Tom Humphries LockerRoom: The central plank of the fine recent novel by the Observer writer Will Buckley - The Man Who Hated Football - is the plight of a middle-aged football writer, Jimmy Stirling, who wakes up one morning and discovers he hates football.
There's not many of us sports scribblers who haven't had that experience at some time or other. An afternoon of phone calls to people who don't want to talk to you, people who react as if they might catch something off you, well, it dampens your vocational ardour. At the end of a few bad weeks of being a contagion, you consider trying something more popular - tax collector, snitch, pimp.
Never on a Sunday though. Never on a summer Sunday with the weather smiling and the road crooking its finger and the chance of a decent game at the end of it. You cover enough championships to make you a five-star bore in the company of young victims but the excitement of May and June never really palls. Okay, by September and the high farce of the "press nights" it will have palled plenty and the clichés will be issued by autopilot, but for the moment, humour us.
We're old and cranky now and proceed at a sedate pace towards our destination. Not as sedately as certain old and cranky predecessors who would travel to grand events slowly and cautiously, their journey sometimes taking several days during which they would sample the conversation and refreshments on offer in certain towns along the way.
We bundle into the car and grumble about the week's knock-backs. This manager who pretended not to be in and that player who said to ring back in an hour and seemingly got lost in the Bermuda Triangle of sporting communication. Such a litany of indignities, snubs, mortifications and humiliations.
This column won the award for most harrowing week with a fine double whammy. First a manager who politely wanted to wait till later before doing anything in depth. Forgot to ask him to do something shallow. Then two interviewees who became involved in the sale of the same horse and were too busy celebrating to talk sense or even nonsense. By this time things were so desperate that we considered forcing black coffee and cold showers on the lads, but . . .
Anyway, with all we suffer it's a wonder any of us pond scum can look each other in the eye.
Lunch on the Ennis Road and the usual fretting about parking. It's not so long ago since some of us couldn't drive and were hitching to matches, an era which is a different kettle of anecdotes. We stuff our faces, ask for 20 receipts and waddle out not just stately but plump with it.
The Gaelic Grounds is back in championship business after a break of six years. Everything has been done up except the wretched Mackey Stand with its funny angles and strange press box, a hothouse behind glass off-centre. There's tea and sandwiches and electricity available, however, which bumps it up to grade A, and yesterday it was an interesting place to be.
Munster is in a state of turmoil right now. Silent turmoil of course. Clare, shaken off their axis by the business with Waterford, are off in a dark corner licking their wounds and declining all press queries. Waterford, claiming not to be surprised by their odd return to championship vigour, are equally trying to deliberate in silence. Cork and Limerick prepared for yesterday's skirmish in monastic silence.
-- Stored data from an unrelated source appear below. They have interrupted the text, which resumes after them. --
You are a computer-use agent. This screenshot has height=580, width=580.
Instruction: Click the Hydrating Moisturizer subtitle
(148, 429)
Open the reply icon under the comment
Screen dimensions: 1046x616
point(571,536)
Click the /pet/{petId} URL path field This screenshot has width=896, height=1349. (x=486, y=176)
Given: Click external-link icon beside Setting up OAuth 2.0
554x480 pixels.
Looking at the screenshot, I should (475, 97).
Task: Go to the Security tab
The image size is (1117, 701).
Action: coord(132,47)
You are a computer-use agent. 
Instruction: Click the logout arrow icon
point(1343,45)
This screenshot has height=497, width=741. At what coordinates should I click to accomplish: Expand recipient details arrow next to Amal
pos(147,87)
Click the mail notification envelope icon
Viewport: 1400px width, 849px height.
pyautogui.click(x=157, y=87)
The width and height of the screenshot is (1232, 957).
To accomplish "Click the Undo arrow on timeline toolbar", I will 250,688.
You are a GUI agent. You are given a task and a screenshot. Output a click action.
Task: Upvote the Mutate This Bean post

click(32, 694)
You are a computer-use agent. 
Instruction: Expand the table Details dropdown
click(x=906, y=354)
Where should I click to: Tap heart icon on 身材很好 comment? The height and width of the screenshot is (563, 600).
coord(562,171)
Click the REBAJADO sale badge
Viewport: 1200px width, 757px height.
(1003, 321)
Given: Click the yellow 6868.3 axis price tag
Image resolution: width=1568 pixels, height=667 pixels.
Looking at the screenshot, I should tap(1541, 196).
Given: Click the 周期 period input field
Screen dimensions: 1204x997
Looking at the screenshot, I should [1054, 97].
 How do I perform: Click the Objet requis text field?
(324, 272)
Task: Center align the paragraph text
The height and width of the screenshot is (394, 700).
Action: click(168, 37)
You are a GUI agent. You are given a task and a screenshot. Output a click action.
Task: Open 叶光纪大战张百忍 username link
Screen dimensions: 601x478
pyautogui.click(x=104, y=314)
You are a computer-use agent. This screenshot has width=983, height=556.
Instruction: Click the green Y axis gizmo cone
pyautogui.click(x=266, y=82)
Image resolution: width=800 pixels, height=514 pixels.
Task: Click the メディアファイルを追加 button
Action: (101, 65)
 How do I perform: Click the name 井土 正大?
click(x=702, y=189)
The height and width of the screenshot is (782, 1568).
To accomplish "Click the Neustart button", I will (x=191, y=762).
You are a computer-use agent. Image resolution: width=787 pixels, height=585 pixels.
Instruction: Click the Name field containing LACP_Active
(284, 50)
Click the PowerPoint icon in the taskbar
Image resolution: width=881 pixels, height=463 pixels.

If there's a word out of Tipp this week, it'll be a surprise. Then silence. Why so?
Hurling lingers still on the verge of a breakthrough in popularity. The pleasures of playing the game are scantly evangelised but the game commends itself to young hands out of emulation and imitation.
Where are the guys stepping up to colonise young imaginations? There were 31,000 in the Gaelic Grounds yesterday and it was hard to see where another 18,000 would have fitted to fill the joint, and at least 60 per cent of those present were togged in replica jerseys. Are they not owed some form of communication even if it be filtered through us wretches?
The game threatened at times to grow into respectability but it was punctuated by too many bad refereeing decisions and not enough passages of fluent hurling. Maybe we're no experts up in the press box but we felt that perhaps giving a fella the hurl in the face was something more than a booking offence. We thought the outbreaks of handbagging shenanigans and fisticuffs in poor taste too. That's just us, though.
Limerick had Cork plenty rattled, of course, and Seán O'Connor's aerial pull to dump Niall Moran's free into the Cork net was such a perfect illustration of what you'd like a big full forward to do that it perplexed us somewhat when O'Connor was switched off The Rock not too long afterwards.
Limerick had that crucial deficiency which cripples so many teams at this level - a lack of confident scoretakers.
Young Andrew O'Shaughnessy opened his bag of tricks once or twice but never really got motoring. Niall Moran burst a gut, as did his brother Ollie and Mark Foley but they were up against too much.
Cork have a focused team with enough of a balance to them to go the distance on harder days like this. Afterwards, Donal O'Grady began the underdog heats by announcing that regardless of the standard of next week's game between Tipp and Waterford, his guys would be starting the Munster final as outsiders. The more things change the more they remain the same.
The teams (genius, this) lined out with virtually all the players playing in areas other than those they were picked in but generally in accordance with those versions of the line-up doing the rounds on certain internet sites.
Still, what else do we know? Clare will hammer Waterford. Cork will murder Limerick. Certainties! We knew that Brian Corcoran was a gimmick but a good one. Bring him on, lift the crowd, don't worry about what he does because he must have the first touch of a twitchy elephant by now. And on he comes and scores a point from his knees, such a sweet little heartbreaker of a point that it has press men reminiscing about Ring and one he scored in his pomp and has Limerick out of breath as if they had been dug in the guts.
Little tragedies like that kept pulling Limerick down after their brazen first-half performance. Even though there were only three points in it in the end, Cork proceeded with a robotic efficiency after the early exchanges. Go out. Win game. Talk yourself down. And that's the perfect beauty of it.
Everything changes. It's an all-fluid world. You set out to a match one day and come home. And the next day you're a little wiser, a little older and still have the mileage to collect on expenses.